(ENTRIES SHOWN begins)
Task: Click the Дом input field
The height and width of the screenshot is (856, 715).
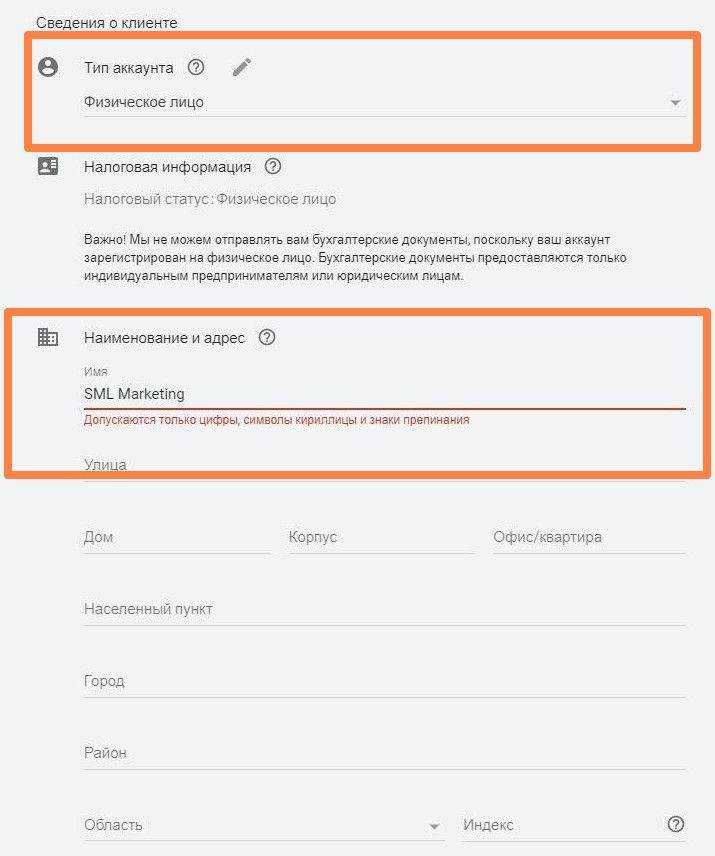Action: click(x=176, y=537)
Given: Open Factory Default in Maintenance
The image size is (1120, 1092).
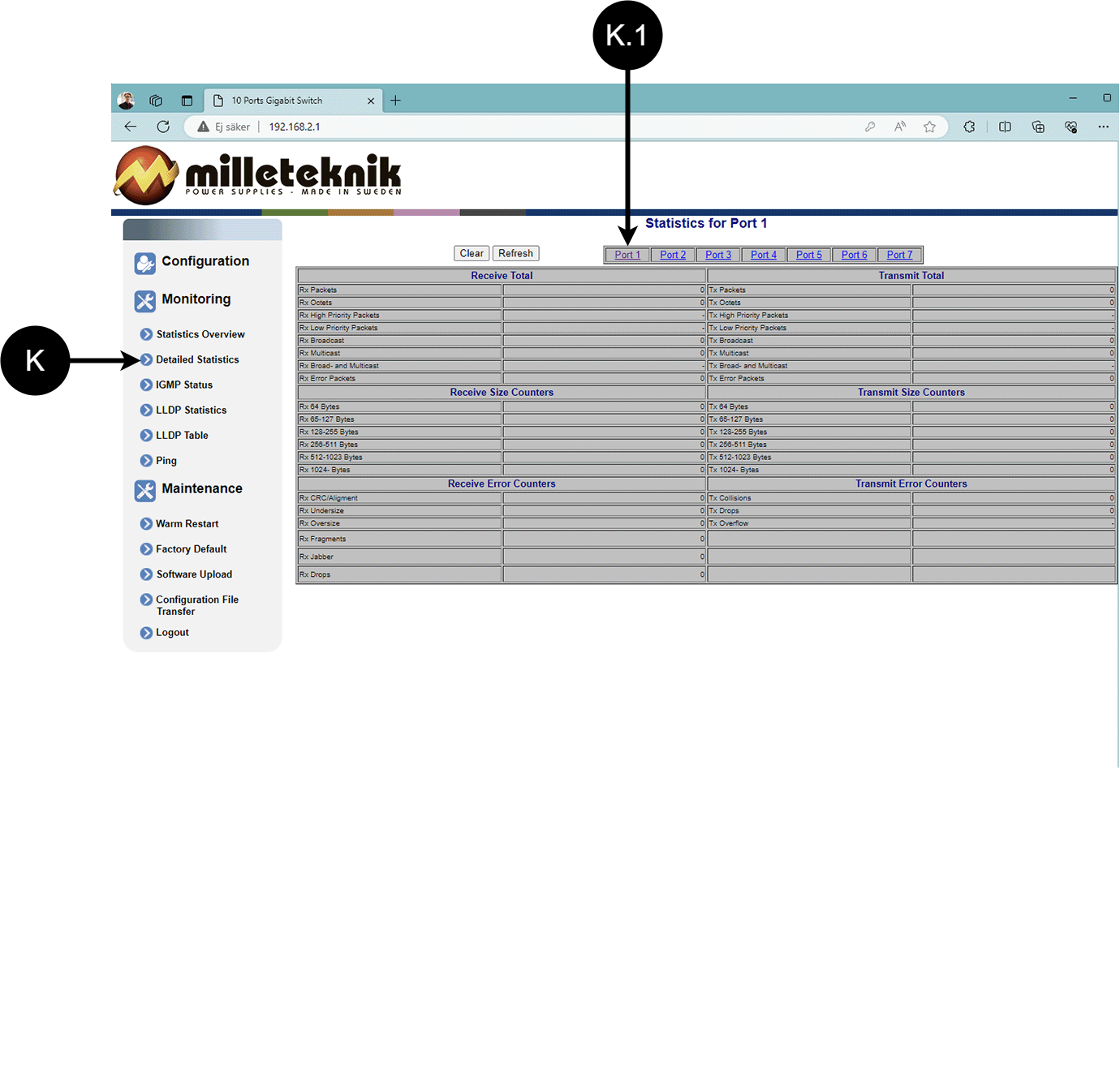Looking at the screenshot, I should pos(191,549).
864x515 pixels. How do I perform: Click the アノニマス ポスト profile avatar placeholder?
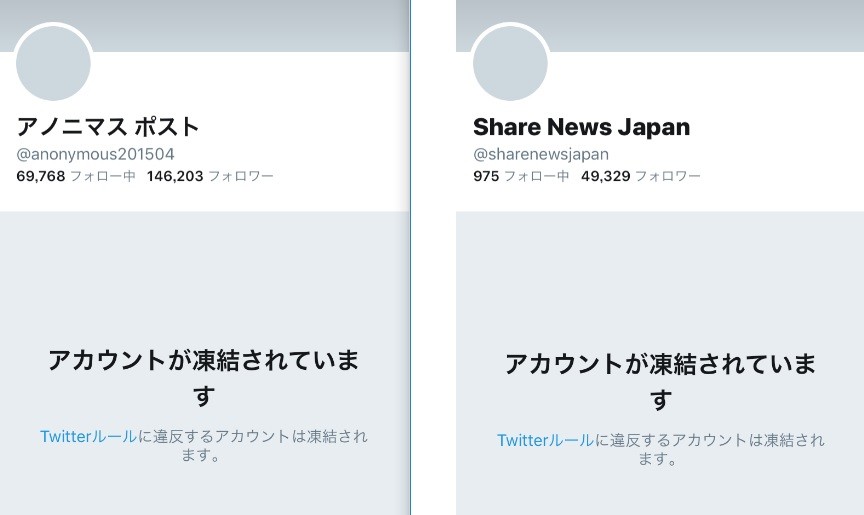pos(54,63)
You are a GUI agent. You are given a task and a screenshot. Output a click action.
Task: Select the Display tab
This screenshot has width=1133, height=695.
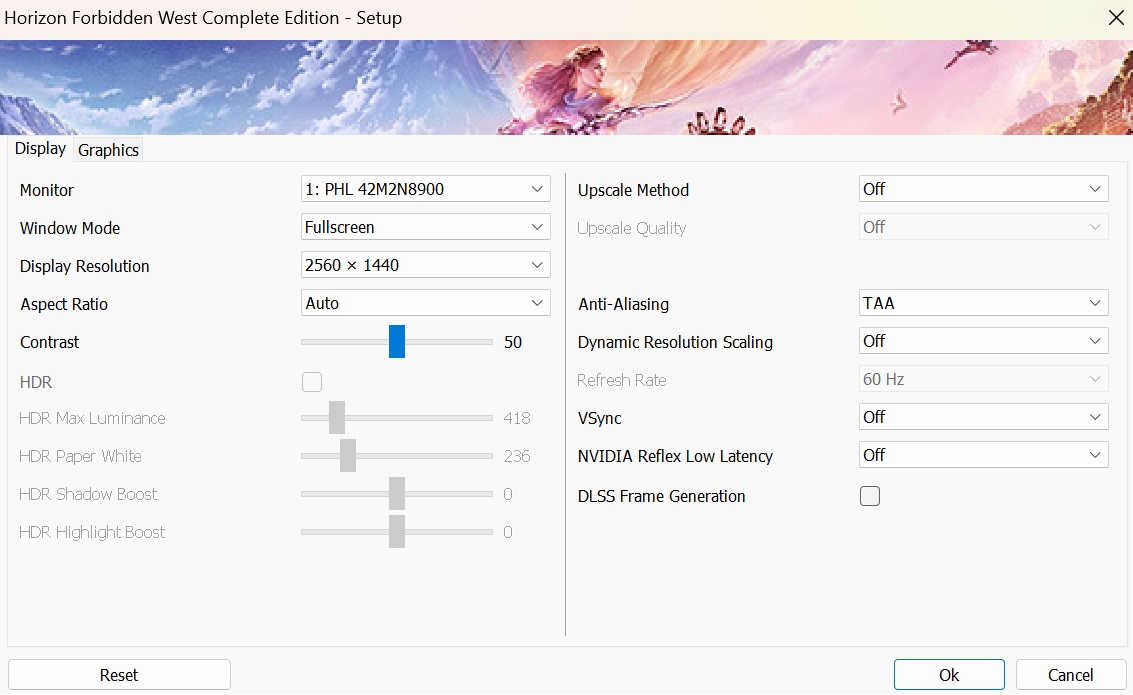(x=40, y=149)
(ENTRIES SHOWN ends)
## [TO DO]
In repeating the lines above, keep the wording exact and leave every picture out.

## [ANSWER BOX]
Task: Click the Дом input field
The height and width of the screenshot is (856, 715).
Action: click(x=176, y=537)
Given: Open Factory Default in Maintenance
The image size is (1120, 1092).
Looking at the screenshot, I should pos(191,549).
864x515 pixels. How do I perform: Click the アノニマス ポスト profile avatar placeholder?
pos(54,63)
You are a GUI agent. You are given a task and a screenshot. Output a click action.
Task: Select the Display tab
This screenshot has width=1133, height=695.
(x=40, y=149)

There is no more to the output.